■ KUTIPAN BACAAN
Oleh: Jamrin Abubakar
DONGGALA, kota
tua di ujung barat Teluk Palu, Sulawesi Tengah banyak menyisahkan kisah masa
silam dalam lintas sejarah international. Nama dan cerita sosial politik pada
zamannya pun tercatat dalam sejumlah buku klasik yang ditulis para petualang dari
Barat.
Kota
Donggala sudah dikenal sejak abad XIII,
salah satu bandar niaga yang ramai dikunjungi bangsa-bangsa asing seperti
Tiongkok (Cina), Gudjarat (India), Spanyol, Portugis, Arab, Belanda dan
kerajaan-kerajaan Nusantara. Kota ini pernah menjadi salah satu gerbang perekonomian di Sulawei,
karena barang-barang yang masuk maupun yang keluar umumnya melewati Donggala, tempat berlabuhnya
beragam kapal niaga.
Selain
Josep Condrad, pengarang berkebangsaan Inggris kelahiran Polandia yang berkesan
terhadap Donggala, ada nama David Woodard seorang kapten kapal yang paling
berkesan dan lebih awal mengenal kota Donggala. Bisa jadi Josep Condrad datang
ke Donggala setelah membaca kisah perjalanan sang kapten David. Sedangkan Josep
sendiri menjadikan Donggala sebagai salah satu tempat penjelajahan Nusantara
(1858-1924) dan sempat menjalin persahabatan dengan La Sabanawa I Sangalea Dg
Paloera, raja Banawa palingke-7 (1845-1888).

■ DAFTAR TERSEDIA
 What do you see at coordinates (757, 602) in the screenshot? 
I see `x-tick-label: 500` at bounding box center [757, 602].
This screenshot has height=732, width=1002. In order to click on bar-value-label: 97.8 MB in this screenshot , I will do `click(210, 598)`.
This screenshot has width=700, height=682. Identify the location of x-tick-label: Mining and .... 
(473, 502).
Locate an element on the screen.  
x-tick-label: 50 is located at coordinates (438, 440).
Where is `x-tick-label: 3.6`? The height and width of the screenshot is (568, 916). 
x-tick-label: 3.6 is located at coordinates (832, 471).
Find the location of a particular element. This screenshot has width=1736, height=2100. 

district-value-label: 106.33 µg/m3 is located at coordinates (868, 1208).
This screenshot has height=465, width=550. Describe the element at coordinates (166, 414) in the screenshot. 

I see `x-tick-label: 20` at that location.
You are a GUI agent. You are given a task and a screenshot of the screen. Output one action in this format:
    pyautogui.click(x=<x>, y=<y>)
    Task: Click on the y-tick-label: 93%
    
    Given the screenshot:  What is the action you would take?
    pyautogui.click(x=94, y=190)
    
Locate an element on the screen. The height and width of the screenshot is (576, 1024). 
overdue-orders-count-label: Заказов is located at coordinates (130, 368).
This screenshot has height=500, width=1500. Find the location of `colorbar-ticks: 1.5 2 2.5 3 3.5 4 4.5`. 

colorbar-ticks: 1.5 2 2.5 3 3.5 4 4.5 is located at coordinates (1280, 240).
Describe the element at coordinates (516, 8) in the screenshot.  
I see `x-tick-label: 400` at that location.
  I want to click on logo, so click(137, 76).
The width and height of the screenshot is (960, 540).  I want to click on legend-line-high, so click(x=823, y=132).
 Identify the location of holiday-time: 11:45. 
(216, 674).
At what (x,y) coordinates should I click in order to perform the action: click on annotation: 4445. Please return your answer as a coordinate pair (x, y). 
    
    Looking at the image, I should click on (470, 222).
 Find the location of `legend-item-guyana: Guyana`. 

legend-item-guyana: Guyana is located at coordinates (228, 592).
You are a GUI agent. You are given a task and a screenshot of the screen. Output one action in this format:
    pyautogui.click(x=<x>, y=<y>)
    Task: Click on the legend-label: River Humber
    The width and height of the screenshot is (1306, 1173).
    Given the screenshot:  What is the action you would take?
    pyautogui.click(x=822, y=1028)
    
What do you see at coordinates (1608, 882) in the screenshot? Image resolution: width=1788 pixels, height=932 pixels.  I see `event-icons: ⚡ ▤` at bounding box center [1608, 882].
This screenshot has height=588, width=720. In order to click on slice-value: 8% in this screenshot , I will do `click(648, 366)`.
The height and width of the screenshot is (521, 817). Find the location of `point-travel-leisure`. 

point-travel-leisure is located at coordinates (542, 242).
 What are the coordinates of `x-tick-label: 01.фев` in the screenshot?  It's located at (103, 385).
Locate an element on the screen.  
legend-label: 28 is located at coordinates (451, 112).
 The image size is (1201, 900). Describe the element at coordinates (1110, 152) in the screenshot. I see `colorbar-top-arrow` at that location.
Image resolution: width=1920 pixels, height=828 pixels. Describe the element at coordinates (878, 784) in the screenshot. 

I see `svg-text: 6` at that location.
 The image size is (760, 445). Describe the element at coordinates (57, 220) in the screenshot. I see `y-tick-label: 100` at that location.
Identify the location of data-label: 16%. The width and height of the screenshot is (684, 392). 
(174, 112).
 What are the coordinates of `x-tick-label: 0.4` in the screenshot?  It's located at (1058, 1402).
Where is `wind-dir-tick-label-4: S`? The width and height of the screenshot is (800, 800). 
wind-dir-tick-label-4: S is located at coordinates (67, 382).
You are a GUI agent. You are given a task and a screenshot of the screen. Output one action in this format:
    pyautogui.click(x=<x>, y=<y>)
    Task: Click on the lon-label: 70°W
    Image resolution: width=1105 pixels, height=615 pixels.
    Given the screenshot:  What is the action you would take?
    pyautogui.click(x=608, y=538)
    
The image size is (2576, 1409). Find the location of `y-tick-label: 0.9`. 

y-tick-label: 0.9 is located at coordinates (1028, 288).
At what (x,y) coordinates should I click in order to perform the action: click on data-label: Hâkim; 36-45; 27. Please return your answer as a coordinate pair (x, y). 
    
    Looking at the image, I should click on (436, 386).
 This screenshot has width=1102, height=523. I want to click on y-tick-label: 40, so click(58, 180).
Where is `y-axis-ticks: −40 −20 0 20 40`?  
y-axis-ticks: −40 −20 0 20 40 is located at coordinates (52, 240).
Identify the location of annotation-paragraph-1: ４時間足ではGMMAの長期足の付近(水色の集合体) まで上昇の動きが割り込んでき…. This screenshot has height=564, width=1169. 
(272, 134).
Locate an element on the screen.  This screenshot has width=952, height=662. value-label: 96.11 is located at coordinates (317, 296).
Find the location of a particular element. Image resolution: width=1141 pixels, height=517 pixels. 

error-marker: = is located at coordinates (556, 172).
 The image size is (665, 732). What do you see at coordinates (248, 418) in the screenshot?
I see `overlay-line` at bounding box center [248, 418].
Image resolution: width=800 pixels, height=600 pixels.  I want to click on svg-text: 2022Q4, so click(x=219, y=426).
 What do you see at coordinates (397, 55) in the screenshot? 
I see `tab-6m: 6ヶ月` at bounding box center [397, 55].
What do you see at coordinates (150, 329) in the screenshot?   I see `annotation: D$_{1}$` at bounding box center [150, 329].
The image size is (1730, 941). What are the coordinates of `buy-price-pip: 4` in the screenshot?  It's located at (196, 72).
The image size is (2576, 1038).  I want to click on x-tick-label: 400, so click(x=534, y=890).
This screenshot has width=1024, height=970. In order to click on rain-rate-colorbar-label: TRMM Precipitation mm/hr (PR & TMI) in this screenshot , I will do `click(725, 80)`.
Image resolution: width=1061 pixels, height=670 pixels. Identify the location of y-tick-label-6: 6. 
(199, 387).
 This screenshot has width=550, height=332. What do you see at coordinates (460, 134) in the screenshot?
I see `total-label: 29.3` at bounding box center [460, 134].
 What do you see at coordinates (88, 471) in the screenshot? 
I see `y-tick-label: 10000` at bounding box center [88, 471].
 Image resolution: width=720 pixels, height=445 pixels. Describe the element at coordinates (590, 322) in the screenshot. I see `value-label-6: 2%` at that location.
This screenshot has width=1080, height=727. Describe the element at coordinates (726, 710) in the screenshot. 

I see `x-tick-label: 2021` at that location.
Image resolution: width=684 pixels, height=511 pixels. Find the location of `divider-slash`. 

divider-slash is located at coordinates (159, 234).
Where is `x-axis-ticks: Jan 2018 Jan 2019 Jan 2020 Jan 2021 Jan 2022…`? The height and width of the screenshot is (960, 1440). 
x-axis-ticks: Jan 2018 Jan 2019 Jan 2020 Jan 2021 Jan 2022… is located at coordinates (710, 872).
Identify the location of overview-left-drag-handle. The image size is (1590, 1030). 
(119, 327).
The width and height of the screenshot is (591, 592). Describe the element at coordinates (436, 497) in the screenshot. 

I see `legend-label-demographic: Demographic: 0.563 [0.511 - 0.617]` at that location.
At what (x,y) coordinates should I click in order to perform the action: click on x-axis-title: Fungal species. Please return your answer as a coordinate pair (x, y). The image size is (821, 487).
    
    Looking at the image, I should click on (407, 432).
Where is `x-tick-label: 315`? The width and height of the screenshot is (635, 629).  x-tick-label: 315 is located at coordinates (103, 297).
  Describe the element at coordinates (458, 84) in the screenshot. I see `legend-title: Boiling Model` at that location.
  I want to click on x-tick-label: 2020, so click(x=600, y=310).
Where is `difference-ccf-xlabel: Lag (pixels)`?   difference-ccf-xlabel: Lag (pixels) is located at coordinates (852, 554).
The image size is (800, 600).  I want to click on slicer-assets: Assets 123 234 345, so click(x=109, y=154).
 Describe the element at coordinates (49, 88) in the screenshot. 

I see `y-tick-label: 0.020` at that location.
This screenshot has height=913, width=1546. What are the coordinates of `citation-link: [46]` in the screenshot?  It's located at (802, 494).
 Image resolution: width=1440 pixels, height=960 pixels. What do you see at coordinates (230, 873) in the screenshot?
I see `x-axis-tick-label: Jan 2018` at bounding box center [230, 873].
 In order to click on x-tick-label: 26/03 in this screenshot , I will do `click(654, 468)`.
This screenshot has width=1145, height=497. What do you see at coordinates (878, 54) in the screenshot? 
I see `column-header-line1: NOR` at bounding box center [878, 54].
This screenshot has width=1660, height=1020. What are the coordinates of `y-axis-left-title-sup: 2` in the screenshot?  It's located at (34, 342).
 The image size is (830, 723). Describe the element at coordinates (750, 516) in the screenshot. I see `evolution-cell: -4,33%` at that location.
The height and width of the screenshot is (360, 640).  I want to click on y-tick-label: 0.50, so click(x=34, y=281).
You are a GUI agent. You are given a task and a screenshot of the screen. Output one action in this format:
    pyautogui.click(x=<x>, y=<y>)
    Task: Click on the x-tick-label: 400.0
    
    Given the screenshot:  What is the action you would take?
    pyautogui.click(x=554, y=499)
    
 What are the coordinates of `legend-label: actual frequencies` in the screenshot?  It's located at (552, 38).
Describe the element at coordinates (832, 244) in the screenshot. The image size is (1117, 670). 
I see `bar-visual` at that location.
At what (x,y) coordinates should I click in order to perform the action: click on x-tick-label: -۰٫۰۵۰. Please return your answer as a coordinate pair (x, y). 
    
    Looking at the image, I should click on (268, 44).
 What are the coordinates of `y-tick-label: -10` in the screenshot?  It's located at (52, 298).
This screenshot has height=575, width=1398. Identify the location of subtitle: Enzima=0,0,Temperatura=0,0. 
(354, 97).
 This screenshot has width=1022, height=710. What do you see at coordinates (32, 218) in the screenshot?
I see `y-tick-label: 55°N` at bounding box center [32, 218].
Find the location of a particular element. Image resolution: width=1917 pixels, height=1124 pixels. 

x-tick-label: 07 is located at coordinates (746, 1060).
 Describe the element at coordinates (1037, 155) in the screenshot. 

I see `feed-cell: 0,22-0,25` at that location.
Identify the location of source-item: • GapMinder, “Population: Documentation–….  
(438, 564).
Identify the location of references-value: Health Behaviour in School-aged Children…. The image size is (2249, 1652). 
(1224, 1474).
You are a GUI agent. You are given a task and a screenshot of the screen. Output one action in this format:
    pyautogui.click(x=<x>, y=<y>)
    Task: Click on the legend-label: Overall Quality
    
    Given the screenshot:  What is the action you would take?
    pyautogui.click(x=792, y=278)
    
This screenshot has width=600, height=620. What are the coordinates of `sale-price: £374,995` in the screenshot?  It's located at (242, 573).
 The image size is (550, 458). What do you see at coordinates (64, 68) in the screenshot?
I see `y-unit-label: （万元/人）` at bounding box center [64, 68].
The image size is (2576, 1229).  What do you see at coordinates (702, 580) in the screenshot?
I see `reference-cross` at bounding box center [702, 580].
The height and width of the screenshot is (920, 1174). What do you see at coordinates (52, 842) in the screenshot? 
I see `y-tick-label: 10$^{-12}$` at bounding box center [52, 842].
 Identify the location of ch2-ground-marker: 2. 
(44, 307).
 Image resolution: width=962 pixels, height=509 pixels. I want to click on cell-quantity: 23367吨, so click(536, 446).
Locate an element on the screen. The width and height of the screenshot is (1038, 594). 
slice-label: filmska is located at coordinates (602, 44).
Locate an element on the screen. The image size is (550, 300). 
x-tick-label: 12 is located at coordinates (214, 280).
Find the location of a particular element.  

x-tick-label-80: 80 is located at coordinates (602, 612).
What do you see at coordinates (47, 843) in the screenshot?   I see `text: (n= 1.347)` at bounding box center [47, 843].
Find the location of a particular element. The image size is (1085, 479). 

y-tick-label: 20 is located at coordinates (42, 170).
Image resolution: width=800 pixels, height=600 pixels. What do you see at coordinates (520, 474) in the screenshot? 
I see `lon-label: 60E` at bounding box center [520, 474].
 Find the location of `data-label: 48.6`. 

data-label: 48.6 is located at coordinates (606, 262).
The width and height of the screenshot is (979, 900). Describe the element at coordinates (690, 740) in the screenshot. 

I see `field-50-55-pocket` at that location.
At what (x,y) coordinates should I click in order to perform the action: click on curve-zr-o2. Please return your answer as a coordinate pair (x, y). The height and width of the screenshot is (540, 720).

■ BUTIR TUGAS
Tulis ulang bagian kutipan tentang kota Donggala mulai dari "Oleh: Jamrin Abubakar" sampai dengan dan termasuk "beragam kapal niaga.". Ganti "bandar niaga" dengan "pelabuhan dagang".

■ JAWABAN
Oleh: Jamrin Abubakar
DONGGALA, kota
tua di ujung barat Teluk Palu, Sulawesi Tengah banyak menyisahkan kisah masa
silam dalam lintas sejarah international. Nama dan cerita sosial politik pada
zamannya pun tercatat dalam sejumlah buku klasik yang ditulis para petualang dari
Barat.
Kota
Donggala sudah dikenal sejak abad XIII,
salah satu pelabuhan dagang yang ramai dikunjungi bangsa-bangsa asing seperti
Tiongkok (Cina), Gudjarat (India), Spanyol, Portugis, Arab, Belanda dan
kerajaan-kerajaan Nusantara. Kota ini pernah menjadi salah satu gerbang perekonomian di Sulawei,
karena barang-barang yang masuk maupun yang keluar umumnya melewati Donggala, tempat berlabuhnya
beragam kapal niaga.